1 comments

  • taxedo 4 hours ago
    I got tired of manually copying numbers from Form 16 PDFs into India’s tax filing portal every year. So I built *Form16x*, a Python CLI + library that turns these semi-structured PDFs into structured JSON.

    Beyond extraction, it can: - Consolidate multiple Form 16s (useful if you switched jobs in a year) - Calculate taxes under both regimes and recommend the better option - Show detailed salary and deduction breakdowns in the terminal (tree view, colored output) - Suggest tax optimizations (80C, 80D, NPS, etc.) with potential savings - Expose a Python API (`TaxCalculationAPI`) with multi-year tax rules (AY 2020–2025)

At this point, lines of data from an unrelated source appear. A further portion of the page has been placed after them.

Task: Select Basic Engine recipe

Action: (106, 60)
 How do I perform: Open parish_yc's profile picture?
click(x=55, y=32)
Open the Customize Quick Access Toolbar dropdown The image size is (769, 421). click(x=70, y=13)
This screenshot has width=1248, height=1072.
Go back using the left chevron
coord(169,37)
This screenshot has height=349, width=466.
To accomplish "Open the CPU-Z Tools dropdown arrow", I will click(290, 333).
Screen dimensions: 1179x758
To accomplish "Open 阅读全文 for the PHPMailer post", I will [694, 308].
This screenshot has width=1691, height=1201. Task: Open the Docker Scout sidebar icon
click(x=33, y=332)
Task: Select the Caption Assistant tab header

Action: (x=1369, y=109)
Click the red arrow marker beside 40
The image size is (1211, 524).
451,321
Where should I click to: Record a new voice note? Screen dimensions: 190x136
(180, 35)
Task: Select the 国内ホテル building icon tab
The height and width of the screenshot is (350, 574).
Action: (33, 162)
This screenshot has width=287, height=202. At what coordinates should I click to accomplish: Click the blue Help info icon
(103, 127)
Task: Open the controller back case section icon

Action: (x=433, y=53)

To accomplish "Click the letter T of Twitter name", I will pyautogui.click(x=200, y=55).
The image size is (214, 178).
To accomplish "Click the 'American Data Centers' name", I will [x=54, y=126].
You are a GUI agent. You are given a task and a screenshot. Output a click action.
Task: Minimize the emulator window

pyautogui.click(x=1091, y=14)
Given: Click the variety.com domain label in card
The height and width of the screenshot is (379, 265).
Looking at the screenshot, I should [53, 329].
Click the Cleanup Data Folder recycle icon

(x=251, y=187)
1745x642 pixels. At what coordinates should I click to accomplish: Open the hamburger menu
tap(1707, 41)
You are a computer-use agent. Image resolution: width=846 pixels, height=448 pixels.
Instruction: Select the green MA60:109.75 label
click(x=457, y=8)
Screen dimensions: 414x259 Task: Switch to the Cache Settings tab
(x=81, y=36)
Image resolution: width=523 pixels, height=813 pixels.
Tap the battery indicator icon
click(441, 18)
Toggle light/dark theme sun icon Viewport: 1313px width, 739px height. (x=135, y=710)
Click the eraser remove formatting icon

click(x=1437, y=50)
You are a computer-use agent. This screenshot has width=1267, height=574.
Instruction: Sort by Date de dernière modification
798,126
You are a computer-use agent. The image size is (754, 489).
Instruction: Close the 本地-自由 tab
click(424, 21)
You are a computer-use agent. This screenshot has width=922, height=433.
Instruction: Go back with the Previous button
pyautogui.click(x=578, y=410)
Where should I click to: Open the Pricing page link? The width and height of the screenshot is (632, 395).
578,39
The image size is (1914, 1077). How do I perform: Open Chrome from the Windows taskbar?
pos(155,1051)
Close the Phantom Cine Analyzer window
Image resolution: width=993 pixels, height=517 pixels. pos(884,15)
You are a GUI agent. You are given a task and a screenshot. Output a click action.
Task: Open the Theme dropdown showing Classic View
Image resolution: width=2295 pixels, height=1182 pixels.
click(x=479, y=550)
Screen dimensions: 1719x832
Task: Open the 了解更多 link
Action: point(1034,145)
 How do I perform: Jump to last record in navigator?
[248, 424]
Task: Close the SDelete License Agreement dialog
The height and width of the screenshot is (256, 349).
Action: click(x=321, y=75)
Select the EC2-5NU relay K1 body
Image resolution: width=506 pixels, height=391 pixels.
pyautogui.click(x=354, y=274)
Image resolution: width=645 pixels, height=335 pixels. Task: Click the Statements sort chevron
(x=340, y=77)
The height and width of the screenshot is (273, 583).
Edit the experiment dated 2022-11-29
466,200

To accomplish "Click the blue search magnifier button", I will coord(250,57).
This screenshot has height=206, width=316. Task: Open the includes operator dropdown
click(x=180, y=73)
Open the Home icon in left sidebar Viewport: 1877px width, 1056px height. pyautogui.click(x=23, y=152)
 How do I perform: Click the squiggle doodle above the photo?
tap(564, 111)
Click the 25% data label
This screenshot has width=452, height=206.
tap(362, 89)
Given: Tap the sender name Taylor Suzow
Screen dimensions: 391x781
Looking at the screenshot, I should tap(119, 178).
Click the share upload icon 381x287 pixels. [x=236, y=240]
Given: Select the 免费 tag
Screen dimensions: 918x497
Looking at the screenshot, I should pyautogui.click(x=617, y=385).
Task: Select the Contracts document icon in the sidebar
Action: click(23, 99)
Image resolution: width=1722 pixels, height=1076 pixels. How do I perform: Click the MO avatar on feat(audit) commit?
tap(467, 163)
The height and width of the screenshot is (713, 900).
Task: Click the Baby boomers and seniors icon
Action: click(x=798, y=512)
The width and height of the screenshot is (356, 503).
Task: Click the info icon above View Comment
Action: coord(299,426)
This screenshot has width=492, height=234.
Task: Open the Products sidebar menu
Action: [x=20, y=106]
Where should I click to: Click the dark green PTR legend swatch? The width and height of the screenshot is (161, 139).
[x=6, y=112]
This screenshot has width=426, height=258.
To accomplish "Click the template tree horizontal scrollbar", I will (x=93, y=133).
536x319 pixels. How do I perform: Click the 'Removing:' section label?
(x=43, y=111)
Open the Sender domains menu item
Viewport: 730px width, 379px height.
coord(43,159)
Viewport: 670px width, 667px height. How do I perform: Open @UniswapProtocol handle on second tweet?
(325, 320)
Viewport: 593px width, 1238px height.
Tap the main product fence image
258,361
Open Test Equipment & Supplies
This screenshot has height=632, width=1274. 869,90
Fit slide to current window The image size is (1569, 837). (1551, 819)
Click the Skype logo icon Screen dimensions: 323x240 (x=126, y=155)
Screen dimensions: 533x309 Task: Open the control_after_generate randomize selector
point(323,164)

    *Repo:* https://github.com/ri-sh/Form16x

    ### Why I built it Form 16 is similar to a W-2 in the US or a T4 in Canada: a PDF tax certificate with inconsistent layouts across employers. Filing returns often means manually re-entering data, which is error-prone and time-consuming.

    Form16x tries to solve this with: - PDF parsing using camelot/pdfplumber with fallback logic - Structured output aligned with the form fields - Local-only processing (no data leaves your machine) - CLI polish (progress bars, colored display, breakdown trees)

    Would love feedback from HN on both the technical side (PDF parsing + structured extraction) and whether this approach could extend to other countries’ tax forms.